Silencing IQGAP1 significantly reduced the migration of BMSCs to the injured liver (A and B) Mice injected with IQGAP1 siRNA were fed with MCDHF diet. The knockdown efficiency of liver and bone marrow was detected by qRT-PCR. (C) The mRNA expressions of Iqgap1 in kidney and heart were also detected. (D) The percentage of IQGAP1⁺ cells in NPCs or α-SMA⁺ cells was examined by flow cytometry. (E) The protein level of IQGAP1 was studied in the mouse liver described above. (F) Quantification of IQGAP1 protein expression levels. (G and H) Liver NPCs were isolated from mouse liver with or without IQGAP1 knockdown.

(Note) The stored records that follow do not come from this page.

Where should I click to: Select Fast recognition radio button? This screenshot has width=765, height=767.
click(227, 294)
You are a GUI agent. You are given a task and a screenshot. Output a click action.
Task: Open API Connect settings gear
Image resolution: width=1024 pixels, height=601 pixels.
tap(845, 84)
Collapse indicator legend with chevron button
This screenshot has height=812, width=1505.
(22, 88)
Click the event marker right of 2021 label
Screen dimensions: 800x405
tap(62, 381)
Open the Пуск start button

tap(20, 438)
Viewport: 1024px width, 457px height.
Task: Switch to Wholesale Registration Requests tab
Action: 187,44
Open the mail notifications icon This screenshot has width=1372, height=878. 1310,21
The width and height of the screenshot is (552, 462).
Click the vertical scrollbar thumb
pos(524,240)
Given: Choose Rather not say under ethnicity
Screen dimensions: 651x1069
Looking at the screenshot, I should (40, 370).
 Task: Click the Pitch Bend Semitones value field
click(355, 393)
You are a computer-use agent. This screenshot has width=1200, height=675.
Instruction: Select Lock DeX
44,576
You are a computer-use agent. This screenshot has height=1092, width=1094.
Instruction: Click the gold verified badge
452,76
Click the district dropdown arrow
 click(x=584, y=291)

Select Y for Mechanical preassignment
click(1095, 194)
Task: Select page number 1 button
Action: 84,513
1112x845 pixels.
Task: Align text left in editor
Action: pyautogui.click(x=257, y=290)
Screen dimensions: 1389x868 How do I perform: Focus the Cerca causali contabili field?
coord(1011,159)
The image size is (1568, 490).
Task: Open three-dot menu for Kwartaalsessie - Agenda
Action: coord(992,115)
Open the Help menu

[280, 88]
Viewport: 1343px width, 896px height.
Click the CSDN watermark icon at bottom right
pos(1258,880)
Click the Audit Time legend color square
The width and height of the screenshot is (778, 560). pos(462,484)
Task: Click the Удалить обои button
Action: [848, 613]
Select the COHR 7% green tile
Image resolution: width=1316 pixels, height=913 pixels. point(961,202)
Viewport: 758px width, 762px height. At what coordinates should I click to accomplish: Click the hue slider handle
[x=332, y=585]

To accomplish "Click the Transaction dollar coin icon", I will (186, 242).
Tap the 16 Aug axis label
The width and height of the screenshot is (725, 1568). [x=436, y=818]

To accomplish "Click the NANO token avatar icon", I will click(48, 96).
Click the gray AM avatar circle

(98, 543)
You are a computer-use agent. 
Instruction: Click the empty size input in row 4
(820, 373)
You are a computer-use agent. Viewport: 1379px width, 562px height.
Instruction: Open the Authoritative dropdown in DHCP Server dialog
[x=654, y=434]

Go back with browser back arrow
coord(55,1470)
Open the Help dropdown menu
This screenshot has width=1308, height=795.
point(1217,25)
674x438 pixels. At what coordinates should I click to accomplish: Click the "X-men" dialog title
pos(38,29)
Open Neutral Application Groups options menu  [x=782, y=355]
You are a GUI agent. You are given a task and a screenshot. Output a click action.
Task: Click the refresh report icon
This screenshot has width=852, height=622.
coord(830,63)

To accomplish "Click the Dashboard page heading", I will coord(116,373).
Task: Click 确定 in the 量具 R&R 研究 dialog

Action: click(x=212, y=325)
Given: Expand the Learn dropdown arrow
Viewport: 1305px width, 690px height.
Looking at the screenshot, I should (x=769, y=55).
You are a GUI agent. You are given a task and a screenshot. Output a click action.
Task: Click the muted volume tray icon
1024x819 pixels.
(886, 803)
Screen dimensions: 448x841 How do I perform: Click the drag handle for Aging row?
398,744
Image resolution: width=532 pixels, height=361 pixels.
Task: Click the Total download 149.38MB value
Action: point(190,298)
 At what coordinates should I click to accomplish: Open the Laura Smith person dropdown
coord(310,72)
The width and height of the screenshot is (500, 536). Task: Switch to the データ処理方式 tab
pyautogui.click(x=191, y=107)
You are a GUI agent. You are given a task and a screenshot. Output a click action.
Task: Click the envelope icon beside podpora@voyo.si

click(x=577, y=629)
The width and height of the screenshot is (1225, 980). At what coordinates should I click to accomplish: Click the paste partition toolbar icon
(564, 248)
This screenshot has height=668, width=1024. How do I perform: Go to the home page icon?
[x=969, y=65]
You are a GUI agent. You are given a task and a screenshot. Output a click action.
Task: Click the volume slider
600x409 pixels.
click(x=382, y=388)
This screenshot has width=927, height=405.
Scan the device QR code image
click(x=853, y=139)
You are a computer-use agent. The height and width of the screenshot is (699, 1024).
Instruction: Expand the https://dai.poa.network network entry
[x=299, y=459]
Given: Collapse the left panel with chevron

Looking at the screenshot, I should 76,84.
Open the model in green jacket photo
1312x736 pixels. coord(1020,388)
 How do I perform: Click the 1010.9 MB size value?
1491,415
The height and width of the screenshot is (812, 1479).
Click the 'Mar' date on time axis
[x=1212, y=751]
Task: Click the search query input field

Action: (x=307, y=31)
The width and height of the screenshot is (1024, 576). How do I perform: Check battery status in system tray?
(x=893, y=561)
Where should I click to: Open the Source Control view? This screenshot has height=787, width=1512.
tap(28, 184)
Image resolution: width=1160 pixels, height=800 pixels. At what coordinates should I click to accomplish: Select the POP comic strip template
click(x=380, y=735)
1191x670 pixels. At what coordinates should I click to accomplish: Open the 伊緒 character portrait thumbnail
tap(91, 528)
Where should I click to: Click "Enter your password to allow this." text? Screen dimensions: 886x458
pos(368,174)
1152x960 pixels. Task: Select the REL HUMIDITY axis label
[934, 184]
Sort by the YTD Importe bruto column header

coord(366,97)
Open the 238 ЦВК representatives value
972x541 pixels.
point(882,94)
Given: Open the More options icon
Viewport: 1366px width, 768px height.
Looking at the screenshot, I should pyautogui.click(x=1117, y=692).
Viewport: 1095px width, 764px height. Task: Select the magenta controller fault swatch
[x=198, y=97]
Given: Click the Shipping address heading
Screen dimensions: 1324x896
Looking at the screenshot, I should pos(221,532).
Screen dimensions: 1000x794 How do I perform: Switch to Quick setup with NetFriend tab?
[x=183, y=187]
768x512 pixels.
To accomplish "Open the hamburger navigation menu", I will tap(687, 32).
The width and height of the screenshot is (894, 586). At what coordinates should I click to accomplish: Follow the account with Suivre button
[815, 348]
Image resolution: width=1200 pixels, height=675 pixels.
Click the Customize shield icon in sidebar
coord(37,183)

Flow cytometric analysis was used to examine the number of CD146⁺, EGFP⁻CD146⁺, and EGFP⁺CD146⁺ cells in the fibrotic livers. The representative images of flow cytometric (G) and quantification of EGFP⁻CD146⁺ (H, left) and EGFP⁺CD146⁺ cells number (H, right) were shown. Data are presented as the means ± SEM. ∗p < 0.05 versus control group and #p < 0.05 versus MCDHF group with SCR siRNA (n = 5, per group).

Figure 6

Silencing of IQGAP1 significantly reduced myofibroblasts in fibrotic liver (A) The mRNA expression of Acta2 was studied in MCDHF-diet-fed mouse liver after injecting SCR or IQGAP1 siRNA. (B) The protein level of α-SMA in MCDHF-diet-fed mouse liver after injecting SCR or IQGAP1 siRNAs. (C) Flow cytometric analysis was used to examine the number of α-SMA⁺ cells in the fibrotic livers. The representative images of flow cytometric (left) and quantification of α-SMA⁺ cells number (right) were shown. (D–F) The contribution of BMSCs to myofibroblasts was studied by immunofluorescence. The representative images (D) and quantification (E and F) of α-SMA⁺ EGFP⁺ cells were shown. DAPI: nuclear staining. Scale bars: 50 μm. Data are presented as the means ± SEM. ∗p < 0.05 versus control group and #p < 0.05 versus MCDHF group with SCR siRNA (n = 5, per group).

Figure 7

Silencing of IQGAP1 significantly attenuated MCDHF-induced liver injury and fibrosis (A) Liver sections were subjected to Sirius Red staining. Scale bars: 50 μm. (B) The area of fibrotic liver was quantified. (C and D) mRNA levels of Col1a1 (C) and Col1a3 (D) were examined. (E and F) Serum levels of AST (E) and ALT (F) were measured in MCDHF-fed mice. (G) A schema diagram of IQGAP1-mediated, S1P-induced BMSC migration. Data are presented as the means ± SEM. ∗p < 0.05 versus control group and #p < 0.05 versus MCDHF group with SCR siRNA (n = 5, per group).